** start PASSAGE GIVEN **
There are several issues, that if dealt with properly, can be eliminated. I once used half the floor of my living room as a sulcata enclosure, so it _can_ work. You will need to close off an area with boards, plywood, or blocks of some sort, so that no one walks there and the tortoise cannot get out of their area. You will need to add some substrate for traction, humidity, waste absorption and temperature regulation. THen you have to deal with the heat issue. Its cold on the floor. I found that warm room temps helped keep the floor warmer, but you will have to check _your_ floor with a tmep gun to see what works in your house.

If you can make _this _sort of enclosure, I don't see why you can't just make the regular enclosure bigger. Why does your tortoise have to wait months for proper housing? Here is an easy way to do it. Just build something like this on a sheet of plywood:
http://www.tortoiseforum.org/threads/simple-sunning-enclosure.104351/
Add some legs and you have a cheap, easy ready to go enclosure that is plenty big for your russian. If you have floor space to dedicate to your tortoise, then just plop one of these right in that spot.


----------



## mini_max (Dec 11, 2014)

Thanks Tom! We are selling furniture and changing up our space which will allow us to move some of the kids things and ultimately put a new enclosure in a spot that works for the whole family - which is why a new enclosure hasn't happened yet. 
We have a decently warm temp in the area in question - even on the floor as a result of the furnace duct running right under the floor there. Wouldn't be the case in summer but since it's winter and the heat is on it works. 
Unfortunately I have to say that I have let him walk here and he does it well with no traction trouble. If I were to let him out here for a "walk" say even for 20 to 30 minutes daily, would substrate still be an issue? Given the temporary nature of the whole thing.


----------
** end PASSAGE GIVEN **
** start SUPPLIED DATA **
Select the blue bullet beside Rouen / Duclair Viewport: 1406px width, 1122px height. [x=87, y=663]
** end SUPPLIED DATA **
** start SUPPLIED DATA **
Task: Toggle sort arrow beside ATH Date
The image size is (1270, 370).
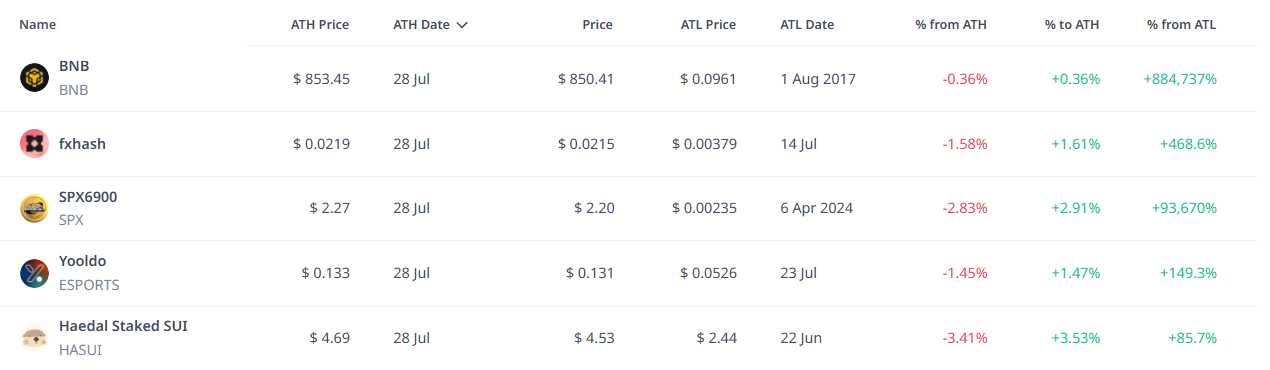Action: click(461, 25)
** end SUPPLIED DATA **
= STATED TASK A =
From the tortoise enclosure thread, reproduce the passage that begins with the words containing "Thanks Tom! We" and ends with "the whole thing.".
= STATED TASK B =
In the tortoise enclosure thread, according to mini_max, what runs right under the floor and keeps that area warm?

= SOLUTION A =
Thanks Tom! We are selling furniture and changing up our space which will allow us to move some of the kids things and ultimately put a new enclosure in a spot that works for the whole family - which is why a new enclosure hasn't happened yet. 
We have a decently warm temp in the area in question - even on the floor as a result of the furnace duct running right under the floor there. Wouldn't be the case in summer but since it's winter and the heat is on it works. 
Unfortunately I have to say that I have let him walk here and he does it well with no traction trouble. If I were to let him out here for a "walk" say even for 20 to 30 minutes daily, would substrate still be an issue? Given the temporary nature of the whole thing.

= SOLUTION B =
The furnace duct.